__TEXTO PROPORCIONADO__:
La lengua llega sin anuncio. Suave, casi obscena en su textura, con un golpe de acidez que despierta antes de que el cerebro procese lo que está pasando. No es el taco de lengua que esperas en una taquería de barrio. Tampoco es la deconstrucción pretenciosa que te venden en restaurantes que confunden técnica con espectáculo. Es otra cosa: memoria transformada en precisión, arraigo ejecutado con limpieza quirúrgica.
Alexis Ayala la defiende como si le fuera la vida en ello: «Es mi taco favorito. La mejor lengua que vas a probar.» Y no miente, me encuentro quizás frente a una de las mejores lenguas que he probado en 42 años de existencia.

__DATOS SIN PROCESAR__:
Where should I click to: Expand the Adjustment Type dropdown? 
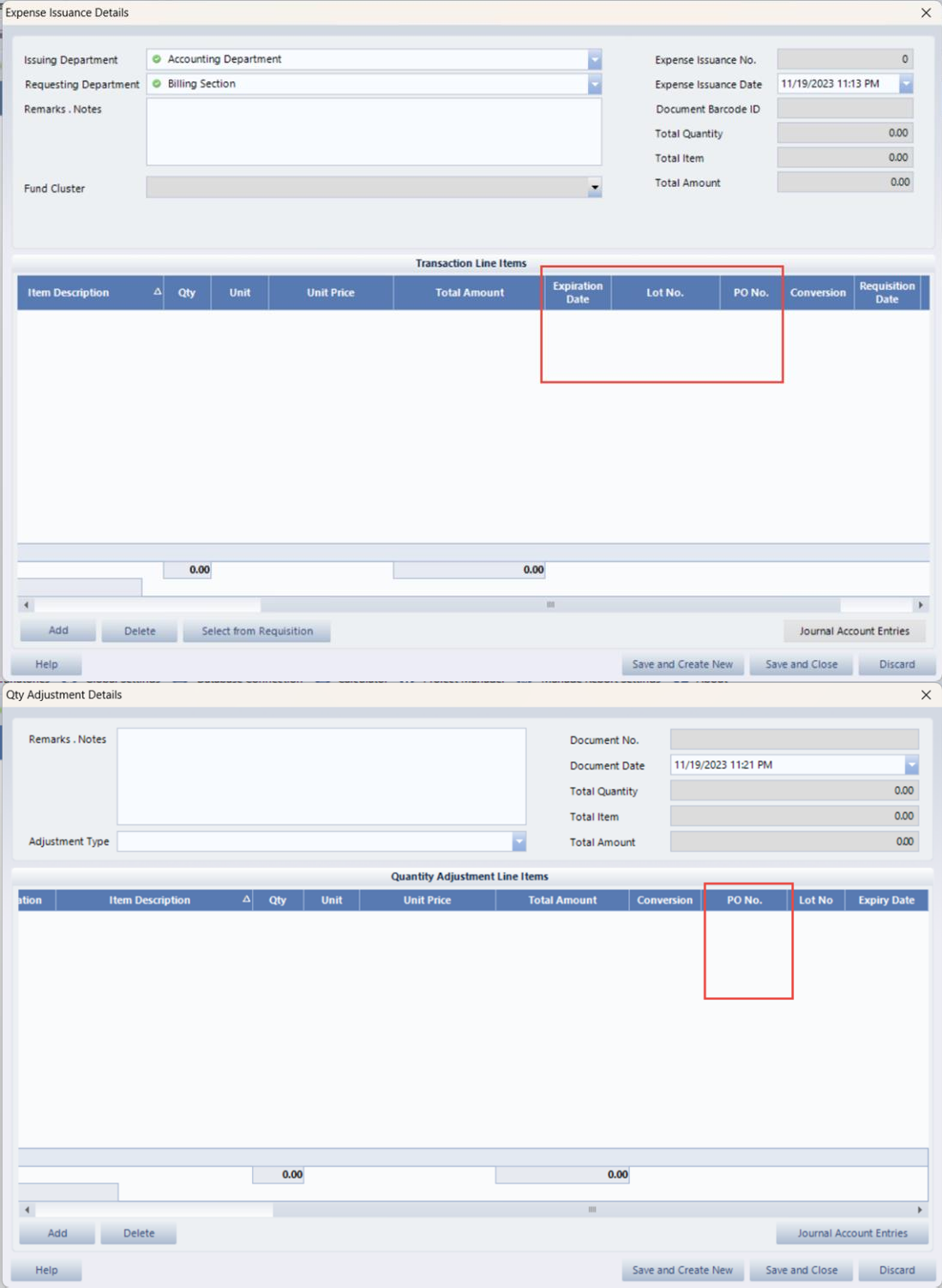click(x=519, y=842)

__INSTRUCCIÓN A__:
Actualice el fragmento del texto sobre el taco de lengua que comienza en "La lengua llega" y continúa hasta "años de existencia.", sustituyendo "taco" por "platillo".
__INSTRUCCIÓN B__:
Con base en el texto sobre el taco de lengua, responda:
(i) ¿Con qué confunden la técnica ciertos restaurantes?
(ii) ¿Cómo describe Alexis Ayala ese taco?
(iii) ¿Cuántos años de existencia menciona quien narra?

__RESPUESTA ESPERADA A__:
La lengua llega sin anuncio. Suave, casi obscena en su textura, con un golpe de acidez que despierta antes de que el cerebro procese lo que está pasando. No es el platillo de lengua que esperas en una taquería de barrio. Tampoco es la deconstrucción pretenciosa que te venden en restaurantes que confunden técnica con espectáculo. Es otra cosa: memoria transformada en precisión, arraigo ejecutado con limpieza quirúrgica.
Alexis Ayala la defiende como si le fuera la vida en ello: «Es mi platillo favorito. La mejor lengua que vas a probar.» Y no miente, me encuentro quizás frente a una de las mejores lenguas que he probado en 42 años de existencia.

__RESPUESTA ESPERADA B__:
(i) Con espectáculo.
(ii) Como su taco favorito y la mejor lengua que se va a probar.
(iii) 42 años.